Несколько раз проснувшись в холодном поту, я, наконец, не выдержала и потащилась в соседнюю комнату. Стук в дверь не возымел эффекта, потому я с чистой совестью вломилась в спальню лженаречённого и, уже не опасаясь разбудить тётю, громко позвала его.

— Умм? — после третьего оклика сонно отозвался Ямато.

— Что ты сделал с моей комнатой?

— В смысле?

— Там холодно, как зимой в подвале, а ещё мне всю ночь снятся какие-то зомбопёсики.

— Собаки? — изумился лженаречённый. — Удивительно.

— Что тут удивительного?

— Момент. — Аспирант откинул одеяло, поёжился и, спешно натянув джинсы, подошёл к столу. Я на секунду зажмурилась, ослеплённая вспыхнувшим светом, а затем, спохватившись, смущённо одёрнула свои короткие — всего до колена — пижамные панталоны в цветочек. Линялая папина майка с логотипом "Спартак — чемпион" вроде бы не просвечивала и выглядела прилично. На майке Ямато, кстати, тоже был изображён силуэт человека с мячом, так что со стороны мы походили на футбольных фанатов, собравшихся на тайное совещание. Впечатление это усиливал и приглушённый голос, которым заговорил фольклорист:

— Та пентаграмма притягивает фантомы недавно издохших домашних животных. Электроволновые двойники мертвецов имеют отрицательную температуру. За счёт этого температура в помещении, где концентрируются фантомы, также понижается. Но то, что ты почувствовала их присутствие, весьма странно. Даже я ничего не ощущаю, хоть и умею проводить обряд призыва.

От шока я смогла заговорить не сразу.

— Ты…ты… призраков умеешь вызывать?

- Да, но на это в той или иной степени способен почти каждый человек. Вот твой случай куда интересней. У тебя в роду был кто-нибудь необычный?

— По папиной линии нет, а по маминой… По маминой у нас все странные. Вот взять хотя бы фамилию эту дурацкую, которая даже от матерей детям передаётся и которую менять не разрешается.

— Кротопупс?

— Да.

— Здесь в Куяше, смотрю, вообще в моде "звериные" фамилии.

— Угу. Это, вроде, как признак древности рода, принадлежности к местной элите. Мои предки по маминой линии, например, к военному сословию принадлежали. У нашего рода даже герб свой есть: крот, восседающий на крестовине меча, пронзающего кучу поверженных врагов. Глупо, да?

— Отнюдь. В этом определённо есть смысл.

— В вооружённом кроте?

Ямато посмотрел на меня, как на последнюю идиотку:

— Иди спать.

— Не могу, пока в моей спальне резвятся дохлые собаки.

— Здесь вообще-то тоже.

Стоило осознать слова лженаречённого, на коже выступили мурашки.

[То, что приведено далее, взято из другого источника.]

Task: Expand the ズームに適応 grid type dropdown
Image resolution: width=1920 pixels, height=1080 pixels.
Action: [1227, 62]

— Как насчёт обряда экзорцизма? — с надеждой спросила я.

— Обратись к нашей мессии. Вон она под окнами шастает.

— Шутишь?

— Серьёзно. — Аспирант демонстративно помахал рукой перед окном. Клянусь, секундой позже с улицы донёсся лязг кадила.

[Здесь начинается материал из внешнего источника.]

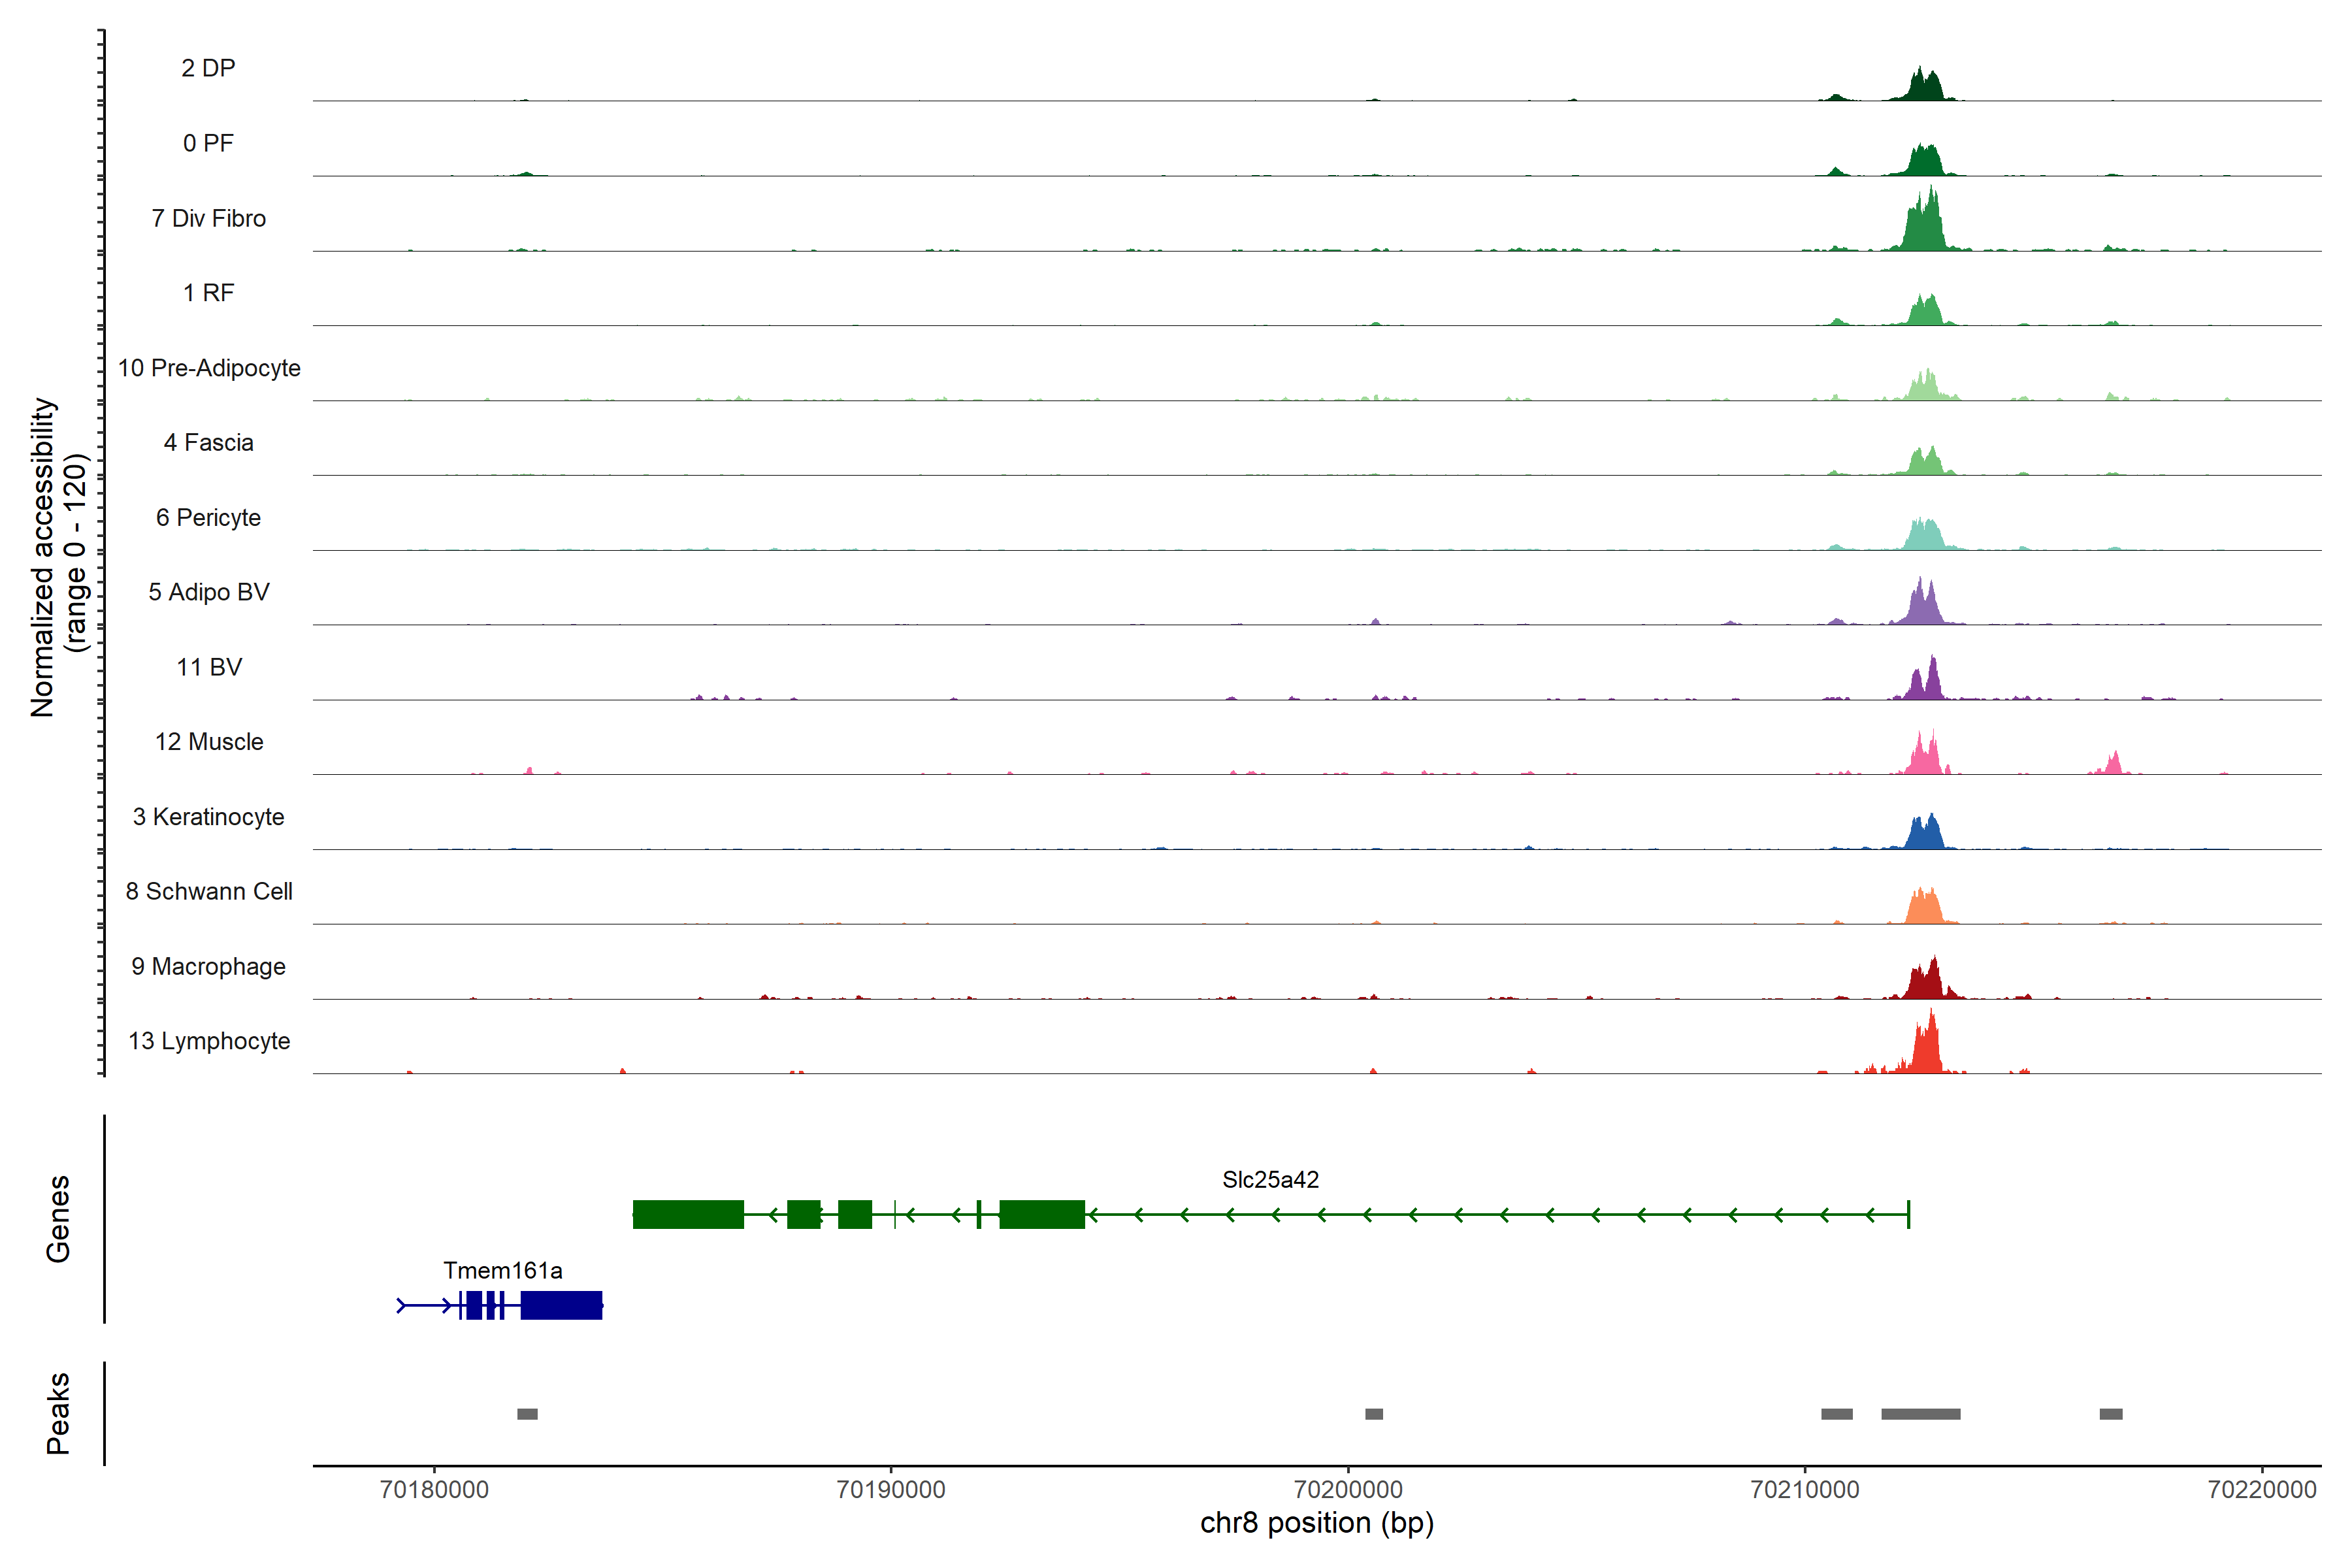Click the chr8 position axis title
Viewport: 2352px width, 1568px height.
click(1316, 1523)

Не помня себя от ужаса, я подскочила к столу и выключила настольную лампу.

— А по-моему, ты зря её боишься, — флегматично рассудил фольклорист. — После того случая с кадилом наша мессия поняла, что у вас с ней много общего и…

— Спокойной ночи! — раздражённо оборвала его я и, гордо вздёрнув подбородок, продефилировала в коридор, напоследок негромко — чтобы не разбудить тётю — но довольно ощутимо хлопнув дверью.

Остаток ночи я провела в чулане под лестницей, на всякий случай очертив вокруг себя мелком от тараканов круг. Если верить "Вию" Гоголя, сей нехитрый ритуал должен был защитить меня от нечисти. Помогло или нет — не знаю, но до рассвета потусторонние силы меня не беспокоили.

Ночные страхи поблекли с наступлением утра, а потом и вовсе забылись: приготовления к осеннему гулянью отнимали столько сил, что на бессонницу их уже не оставалось.